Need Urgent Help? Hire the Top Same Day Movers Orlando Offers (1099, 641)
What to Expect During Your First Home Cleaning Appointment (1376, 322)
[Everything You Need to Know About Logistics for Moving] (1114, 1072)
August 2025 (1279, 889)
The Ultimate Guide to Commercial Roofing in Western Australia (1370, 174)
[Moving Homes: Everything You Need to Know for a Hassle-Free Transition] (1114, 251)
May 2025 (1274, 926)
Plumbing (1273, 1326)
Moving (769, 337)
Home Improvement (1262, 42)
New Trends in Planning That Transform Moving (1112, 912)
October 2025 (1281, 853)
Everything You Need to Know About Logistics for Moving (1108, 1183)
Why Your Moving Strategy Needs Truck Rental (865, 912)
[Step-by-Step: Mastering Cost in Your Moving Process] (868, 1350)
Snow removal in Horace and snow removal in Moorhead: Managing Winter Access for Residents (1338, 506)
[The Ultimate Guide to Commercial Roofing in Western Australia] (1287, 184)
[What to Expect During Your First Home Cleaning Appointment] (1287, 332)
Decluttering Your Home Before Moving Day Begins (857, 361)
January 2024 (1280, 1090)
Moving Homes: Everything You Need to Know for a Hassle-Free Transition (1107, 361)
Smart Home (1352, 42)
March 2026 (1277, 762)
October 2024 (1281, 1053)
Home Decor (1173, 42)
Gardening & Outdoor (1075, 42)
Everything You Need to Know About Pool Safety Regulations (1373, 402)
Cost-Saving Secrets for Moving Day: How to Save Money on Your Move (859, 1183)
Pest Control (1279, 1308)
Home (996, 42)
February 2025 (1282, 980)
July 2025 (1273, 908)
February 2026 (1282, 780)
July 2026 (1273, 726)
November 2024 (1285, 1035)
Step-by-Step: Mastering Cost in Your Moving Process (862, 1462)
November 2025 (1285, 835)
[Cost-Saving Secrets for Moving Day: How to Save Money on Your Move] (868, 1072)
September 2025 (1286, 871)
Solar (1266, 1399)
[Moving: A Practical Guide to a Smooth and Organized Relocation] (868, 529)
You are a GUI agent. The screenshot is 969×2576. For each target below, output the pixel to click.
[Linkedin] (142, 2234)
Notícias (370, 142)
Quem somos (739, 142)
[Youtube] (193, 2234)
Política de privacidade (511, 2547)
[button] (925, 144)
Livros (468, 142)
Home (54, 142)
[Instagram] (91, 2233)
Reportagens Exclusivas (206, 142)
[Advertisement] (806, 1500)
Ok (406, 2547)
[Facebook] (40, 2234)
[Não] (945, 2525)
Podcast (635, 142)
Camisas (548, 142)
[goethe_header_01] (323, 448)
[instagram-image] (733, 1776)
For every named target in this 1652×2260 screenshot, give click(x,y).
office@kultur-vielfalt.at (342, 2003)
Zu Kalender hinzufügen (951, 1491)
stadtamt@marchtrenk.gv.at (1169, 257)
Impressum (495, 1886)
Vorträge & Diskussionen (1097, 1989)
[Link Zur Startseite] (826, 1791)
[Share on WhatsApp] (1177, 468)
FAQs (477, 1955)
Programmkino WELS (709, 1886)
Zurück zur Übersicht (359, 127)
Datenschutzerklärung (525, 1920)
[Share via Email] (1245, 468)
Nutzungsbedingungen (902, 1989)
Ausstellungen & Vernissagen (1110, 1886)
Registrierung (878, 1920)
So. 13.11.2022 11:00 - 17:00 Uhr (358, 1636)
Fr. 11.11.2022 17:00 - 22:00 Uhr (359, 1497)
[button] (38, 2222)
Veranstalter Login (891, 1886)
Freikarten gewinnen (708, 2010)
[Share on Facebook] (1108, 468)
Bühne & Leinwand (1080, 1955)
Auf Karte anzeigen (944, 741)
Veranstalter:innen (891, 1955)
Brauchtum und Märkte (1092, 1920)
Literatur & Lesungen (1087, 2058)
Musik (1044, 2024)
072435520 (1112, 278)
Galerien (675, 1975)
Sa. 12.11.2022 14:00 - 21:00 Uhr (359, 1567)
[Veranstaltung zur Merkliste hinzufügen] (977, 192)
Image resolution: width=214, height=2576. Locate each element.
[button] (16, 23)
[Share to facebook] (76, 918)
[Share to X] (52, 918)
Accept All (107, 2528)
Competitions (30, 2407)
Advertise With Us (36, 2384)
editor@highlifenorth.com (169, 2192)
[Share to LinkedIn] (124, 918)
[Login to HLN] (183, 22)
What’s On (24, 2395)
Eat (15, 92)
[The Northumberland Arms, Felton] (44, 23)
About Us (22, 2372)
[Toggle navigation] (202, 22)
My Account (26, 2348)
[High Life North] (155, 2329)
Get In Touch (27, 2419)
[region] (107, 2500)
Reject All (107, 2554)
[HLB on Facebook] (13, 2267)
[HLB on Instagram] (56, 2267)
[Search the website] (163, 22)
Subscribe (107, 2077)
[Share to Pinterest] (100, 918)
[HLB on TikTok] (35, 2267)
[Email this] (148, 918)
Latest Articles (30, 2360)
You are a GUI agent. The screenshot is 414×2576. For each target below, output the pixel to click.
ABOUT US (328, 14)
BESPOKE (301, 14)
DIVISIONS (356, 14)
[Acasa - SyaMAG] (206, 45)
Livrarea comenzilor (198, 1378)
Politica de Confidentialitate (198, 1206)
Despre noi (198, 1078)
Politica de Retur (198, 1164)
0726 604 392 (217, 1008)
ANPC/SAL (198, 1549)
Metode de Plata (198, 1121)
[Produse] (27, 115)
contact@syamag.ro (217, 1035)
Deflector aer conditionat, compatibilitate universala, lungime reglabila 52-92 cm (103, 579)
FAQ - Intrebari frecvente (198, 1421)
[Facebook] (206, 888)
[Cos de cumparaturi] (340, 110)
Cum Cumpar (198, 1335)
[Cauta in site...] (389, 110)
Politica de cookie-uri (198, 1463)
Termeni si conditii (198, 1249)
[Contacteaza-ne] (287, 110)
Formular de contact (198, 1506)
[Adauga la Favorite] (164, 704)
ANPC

ACTIVITY: Using the entries above, return exactly the lines from the line with "[Share to facebook] (76, 918)" to the line with "[Acasa - SyaMAG] (206, 45)", counting both of those lines.

RESULT FOR THIS TASK:
[Share to facebook] (76, 918)
[Share to X] (52, 918)
Accept All (107, 2528)
Competitions (30, 2407)
Advertise With Us (36, 2384)
editor@highlifenorth.com (169, 2192)
[Share to LinkedIn] (124, 918)
[Login to HLN] (183, 22)
What’s On (24, 2395)
Eat (15, 92)
[The Northumberland Arms, Felton] (44, 23)
About Us (22, 2372)
[Toggle navigation] (202, 22)
My Account (26, 2348)
[High Life North] (155, 2329)
Get In Touch (27, 2419)
[region] (107, 2500)
Reject All (107, 2554)
[HLB on Facebook] (13, 2267)
[HLB on Instagram] (56, 2267)
[Search the website] (163, 22)
Subscribe (107, 2077)
[Share to Pinterest] (100, 918)
[HLB on TikTok] (35, 2267)
[Email this] (148, 918)
Latest Articles (30, 2360)
You are a GUI agent. The screenshot is 414×2576. For each target below, output the pixel to click.
ABOUT US (328, 14)
BESPOKE (301, 14)
DIVISIONS (356, 14)
[Acasa - SyaMAG] (206, 45)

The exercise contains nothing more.